Cuadros recientemente confrontados al ejercicio de la administración pública local y federal, unos cuantos de ellos con pericia legislativa, los más surgidos de los arreglos entre los grupos que dominan en ese partido y unos cuantos personajes de la farándula, concurren en las listas de candidatos del PAN. Al concentrar la mayoría de las designaciones distritales y plurinominales, los líderes nacionales panistas ejercieron un poder infrecuente en ese partido pero al mismo tiempo abrieron numerosos flancos de inconformidad interna.

El PRD tampoco se lució por sus novedades. Hubo espacio para todas las corrientes pero ninguna de ellas encontró todas las posiciones que pretendía. Incluso López Obrador, que respalda públicamente a otros partidos y no al suyo, designó a un paquete importante de aspirantes a llegar a San Lázaro. La renovación perredista se ha limitado a los spots en donde Jesús Ortega es amonestado por una niña enfadosa.

Ninguno de los partidos nacionales quiso aprovechar las precampañas que sus propios legisladores establecieron en el actual Código Electoral. Solamente la tercera parte de los 300 candidatos a diputados uninominales por el PAN y la cuarta parte de los candidatos del PRD fueron designados en procesos abiertos a sus militantes. El PRI ni siquiera ese esfuerzo hizo para simular participación interna.

La concentración de tales decisiones en las cúpulas partidarias no es privativa de nuestro país ni resulta, por sí sola, expresión de antidemocracia. Las elecciones primarias, junto con las precampañas que las anteceden, son recursos que tienen los partidos para resolver disputas domésticas y en ocasiones también para llamar la atención de la sociedad.

Pero en situaciones de conflicto y/o estancamiento interno como las que, cada cual con sus matices, sobrellevan los tres partidos nacionales, la apertura de sus procesos internos a la participación de los afiliados implicaba riesgos que ninguna de esas dirigencias quiso correr.

Lo que tampoco hicieron las direcciones nacionales de los partidos fue aprovechar la designación de candidatos para materializar la renovación que, cada cual con sus lemas y prioridades, están empeñados en aparentar. La imagen de Beatriz Paredes rodeada de personajes como el líder sindical de los ferrocarrileros, algún pretérito gobernador mexiquense y varios ínclitos miembros de la clase política que han sido legisladores cuatro o cinco veces, es harto descriptiva de la imposibilidad priista para ser algo más que más de lo mismo que ha sido durante décadas.

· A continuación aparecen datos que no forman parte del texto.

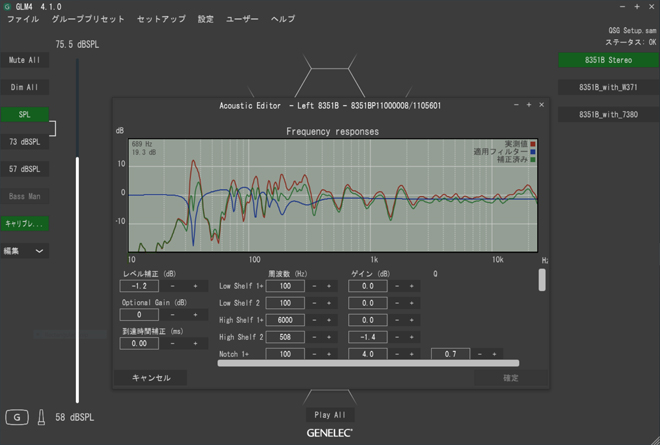This screenshot has height=445, width=660.
Task: Click the High Shelf 1 frequency field
Action: [x=285, y=320]
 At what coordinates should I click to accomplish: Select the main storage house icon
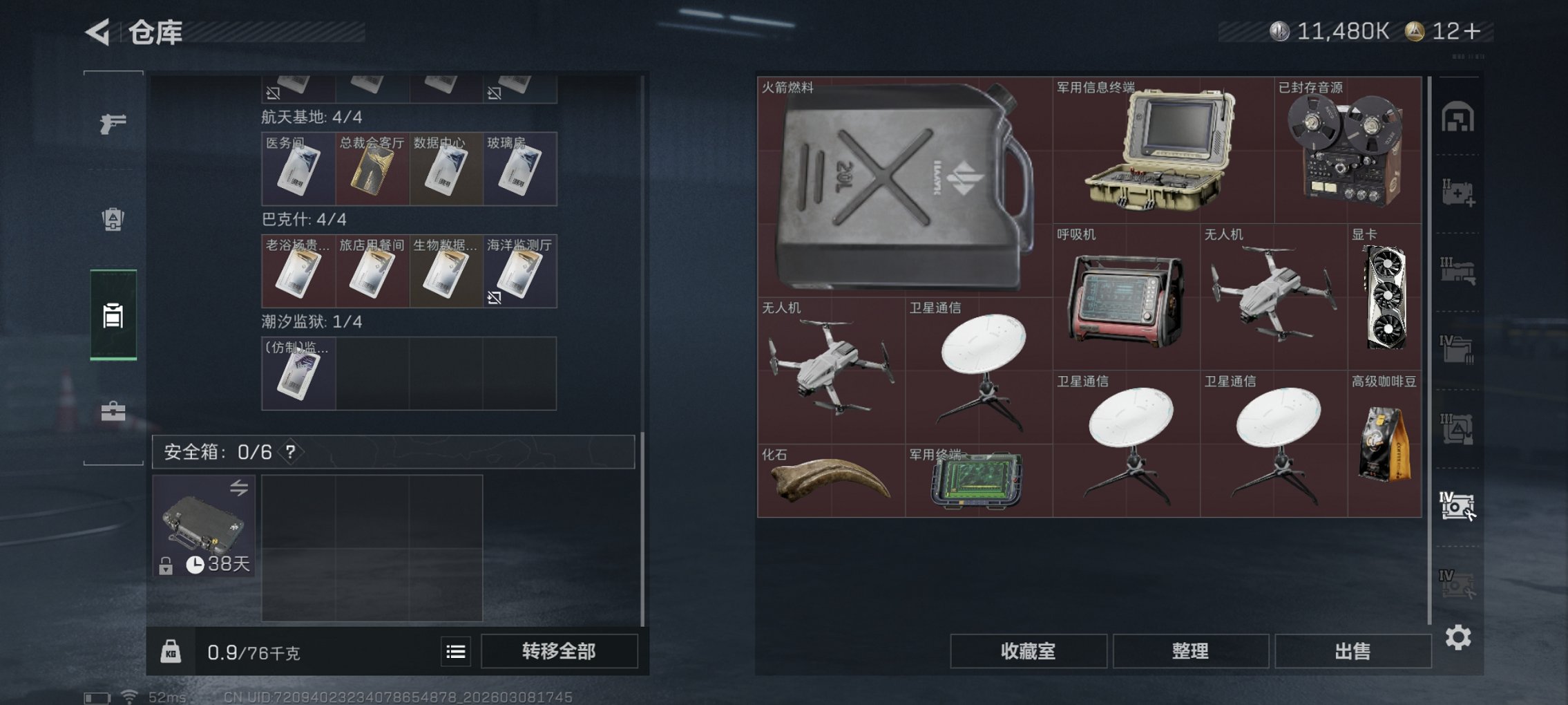(1457, 116)
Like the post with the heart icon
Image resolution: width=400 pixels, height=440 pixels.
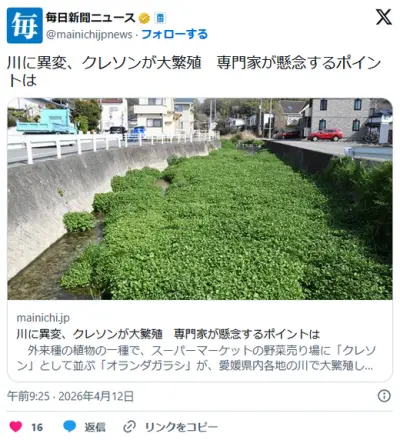pos(16,427)
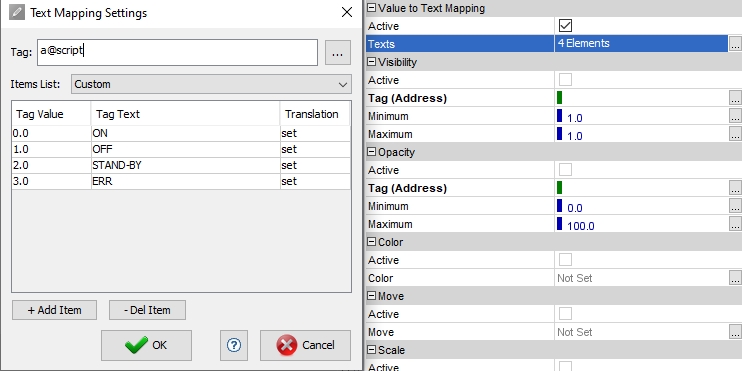Open tag browser ellipsis next to Tag field
Viewport: 742px width, 371px height.
[337, 53]
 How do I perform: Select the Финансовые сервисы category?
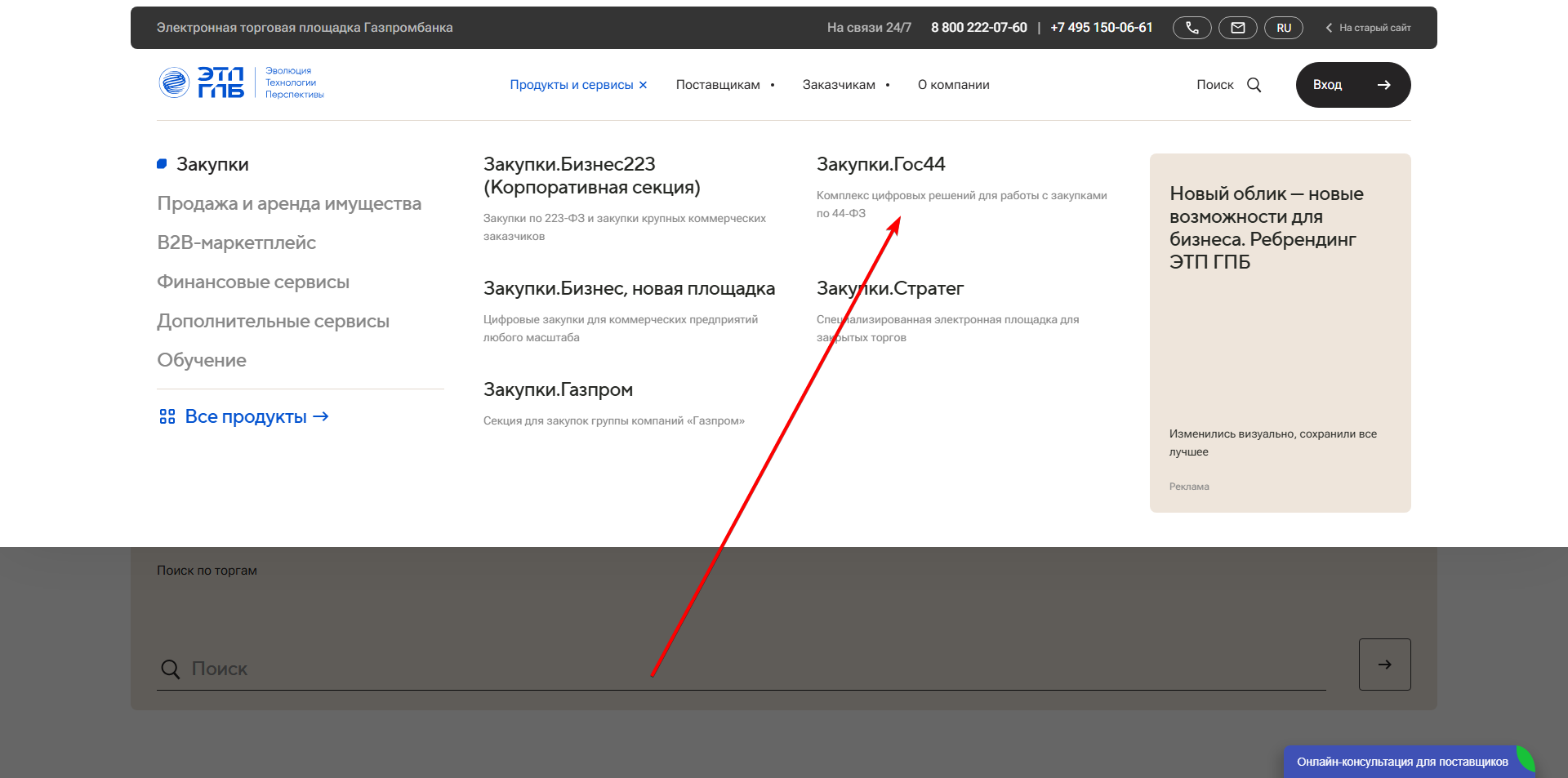(253, 282)
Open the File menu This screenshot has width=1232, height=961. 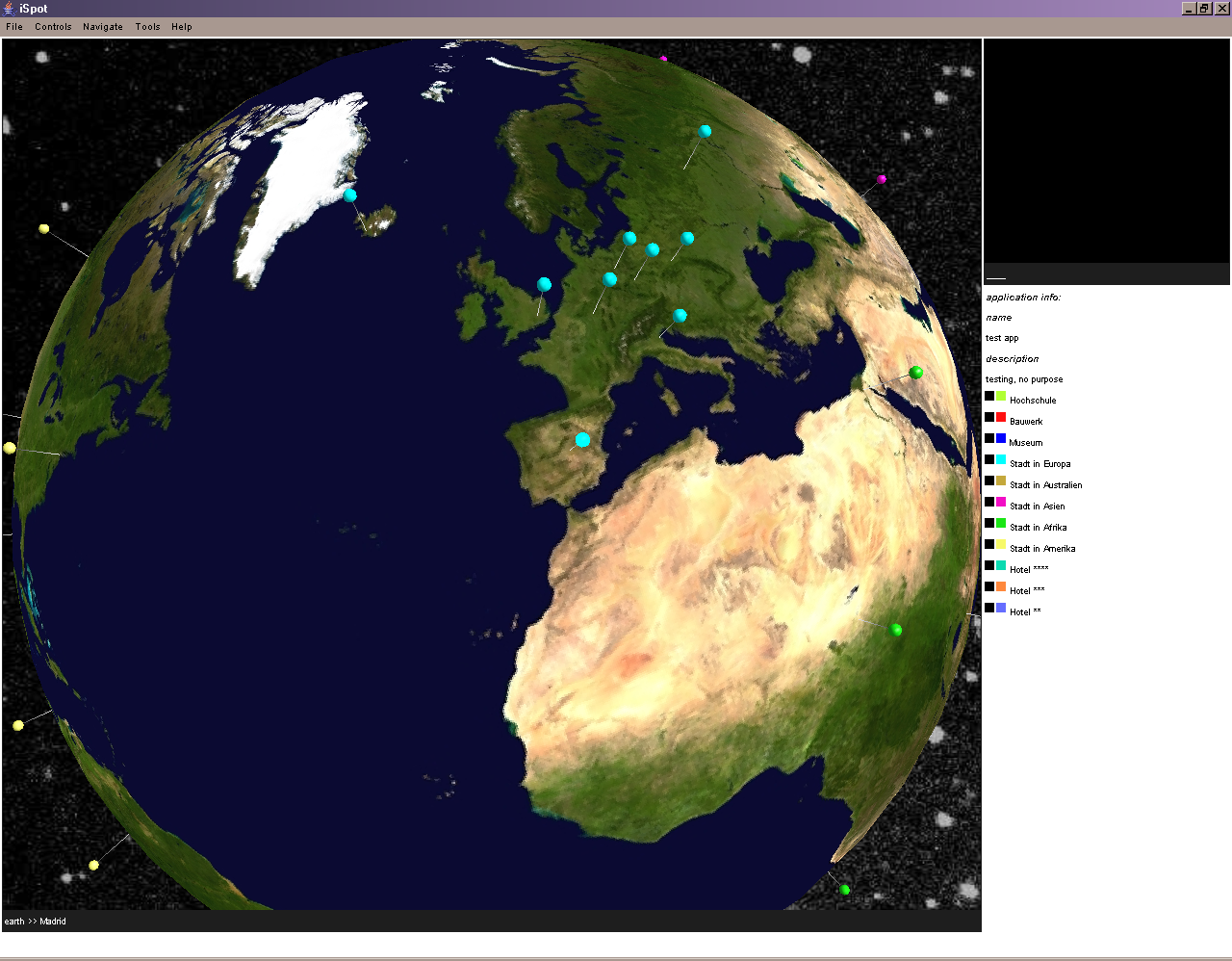coord(14,27)
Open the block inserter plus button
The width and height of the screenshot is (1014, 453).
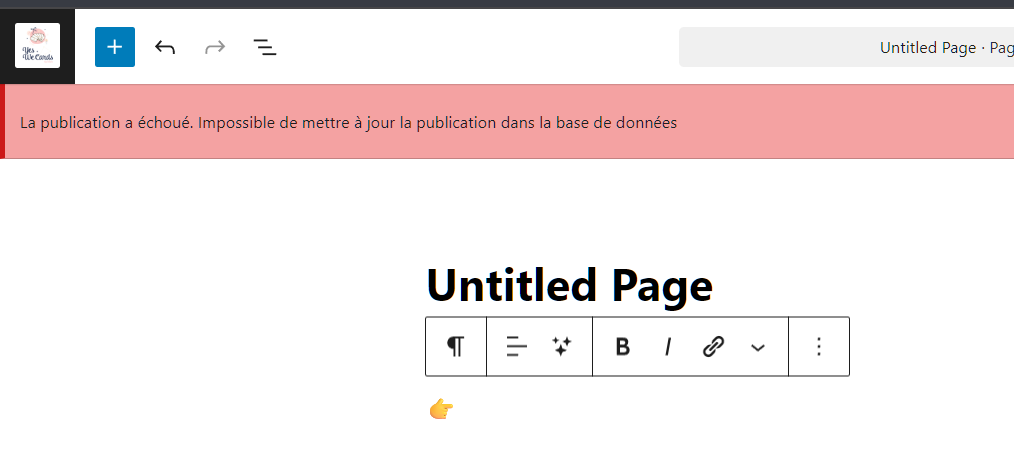point(115,47)
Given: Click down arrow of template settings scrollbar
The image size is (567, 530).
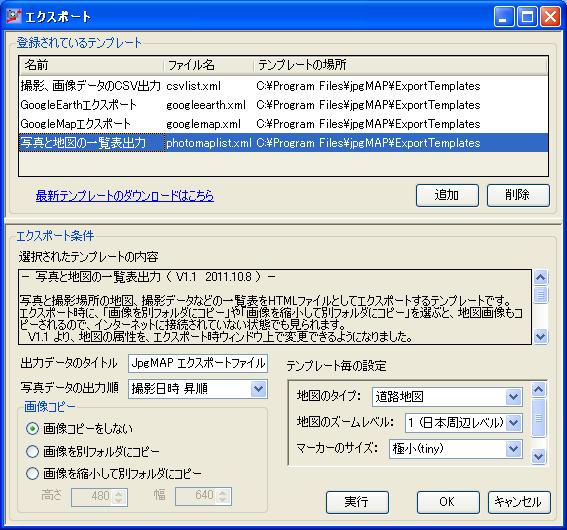Looking at the screenshot, I should pyautogui.click(x=538, y=457).
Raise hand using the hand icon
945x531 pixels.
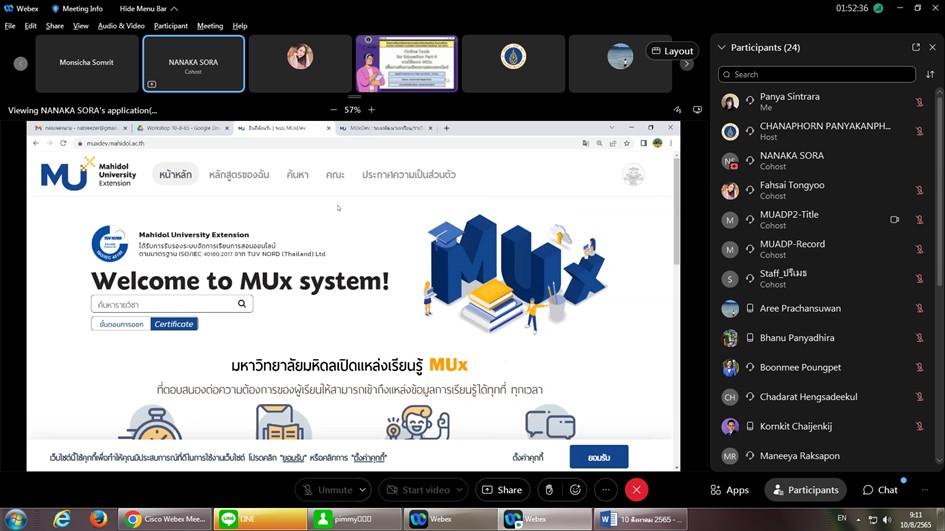point(548,490)
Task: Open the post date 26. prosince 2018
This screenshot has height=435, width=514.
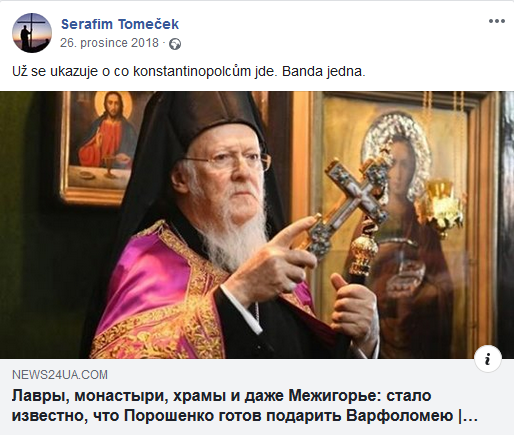Action: (109, 43)
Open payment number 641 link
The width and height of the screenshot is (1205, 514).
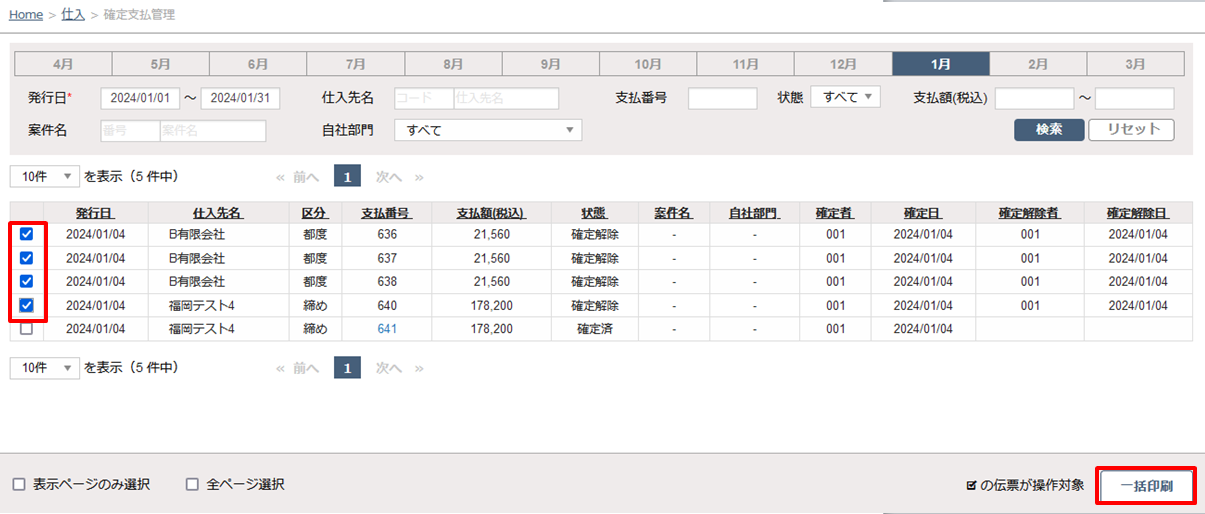pos(387,329)
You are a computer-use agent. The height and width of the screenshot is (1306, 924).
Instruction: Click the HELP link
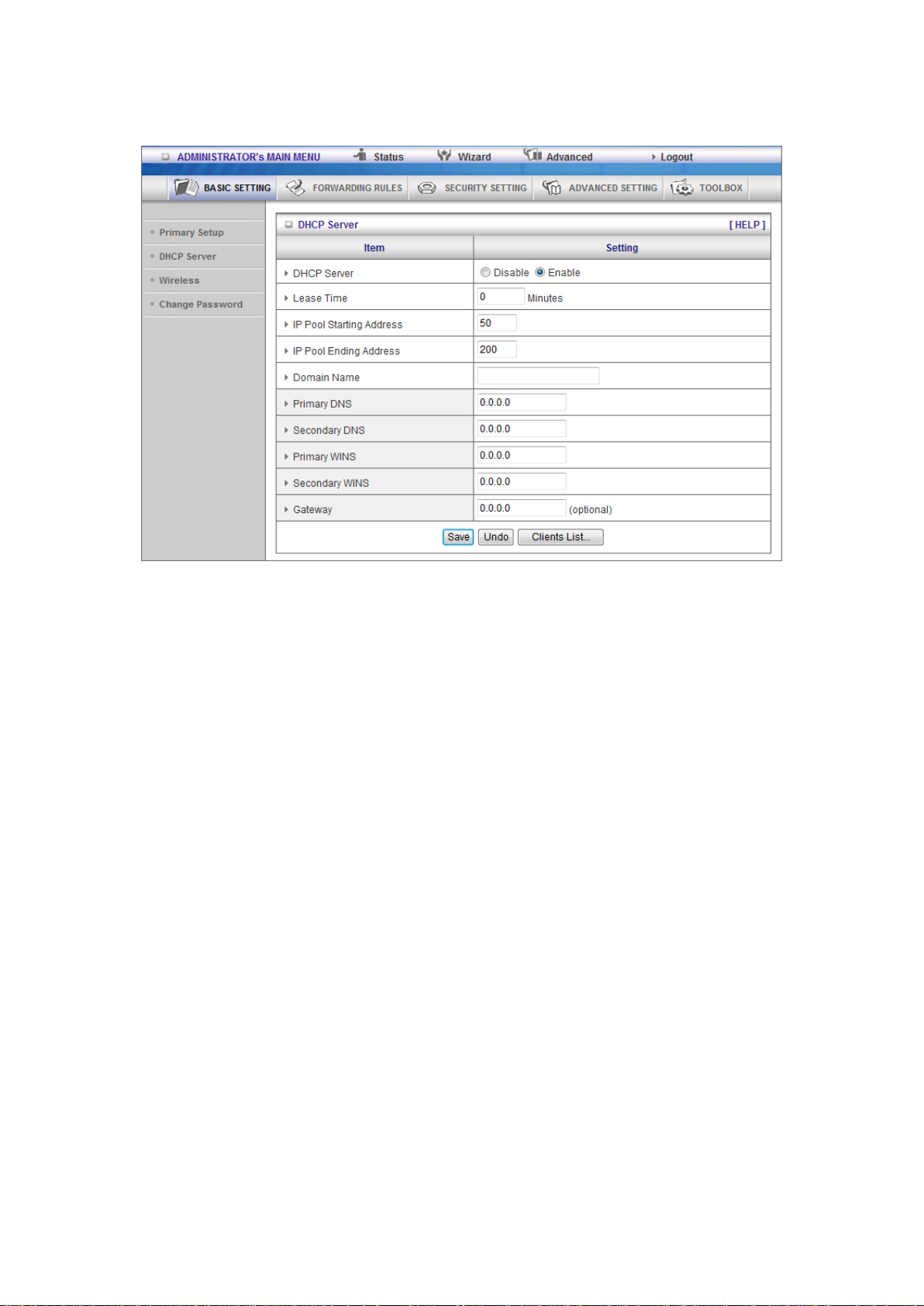click(746, 225)
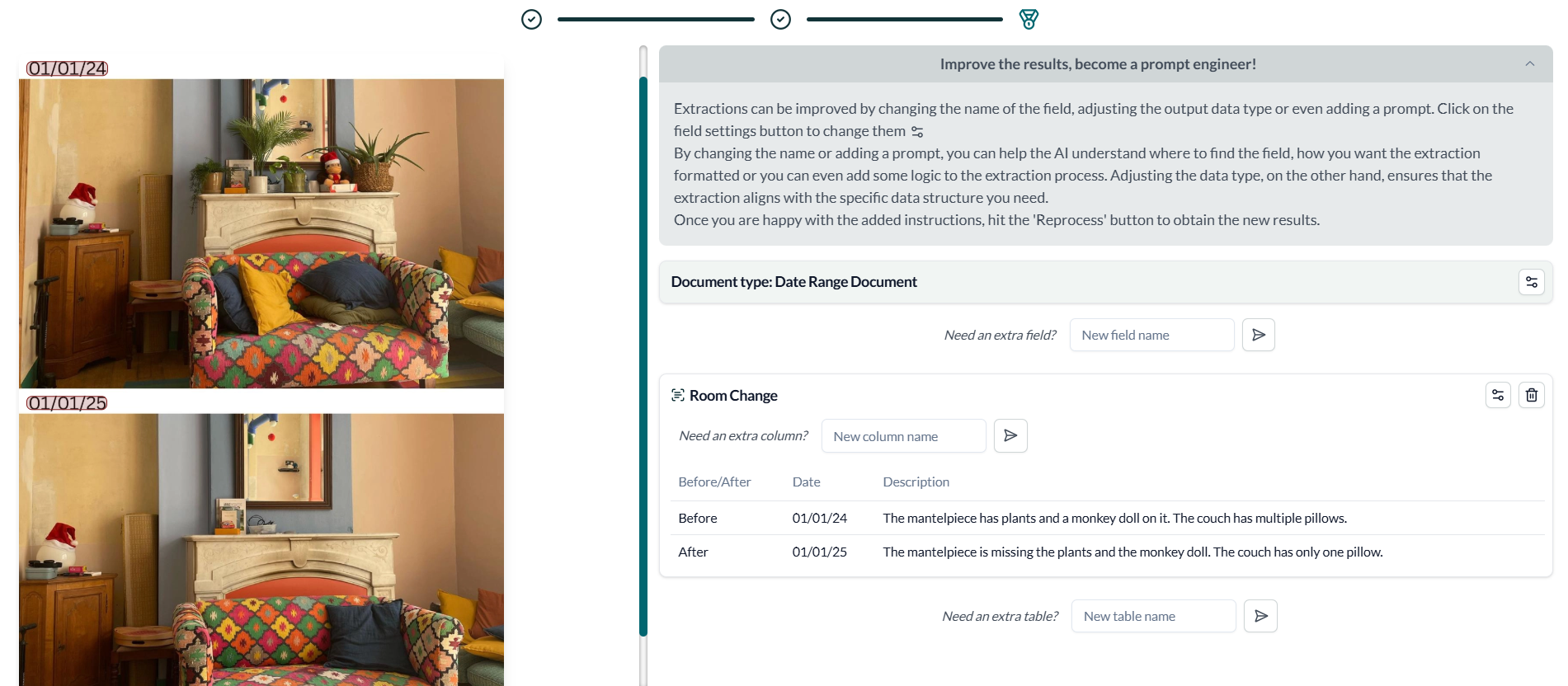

Las videodiatribas de Germán Martínez, cuyo principal empeño parece estar concentrado en acentuar la crispación del escenario público mexicano con puyas y pleitos de mozalbete –como si el dirigente de un partido con las responsabilidades que tiene el suyo no encontrase nada mejor que hacer– resultan sintomáticas de la desorientación política que padecen el PAN y el gobierno.

Y el PRD, autorretratado en sus spots, en el menos peor de los casos resulta ser el partido de unos veteranos ciudadanos que se visten de negro para sentarse en torno a una mesa de oficina, hacer aspavientos y luego asentir, al unísono, frente a la cámara que registra sus autocomplacientes cavilaciones.

Esos son nuestros partidos realmente existentes. Ninguno de ellos suscita ganas de votar. Y de los partidos pequeños, todos y cada uno a la caza de canonjías, mejor hablamos en otra ocasión. Más vale evitar la maledicencia, aunque sólo sea por la semana santa.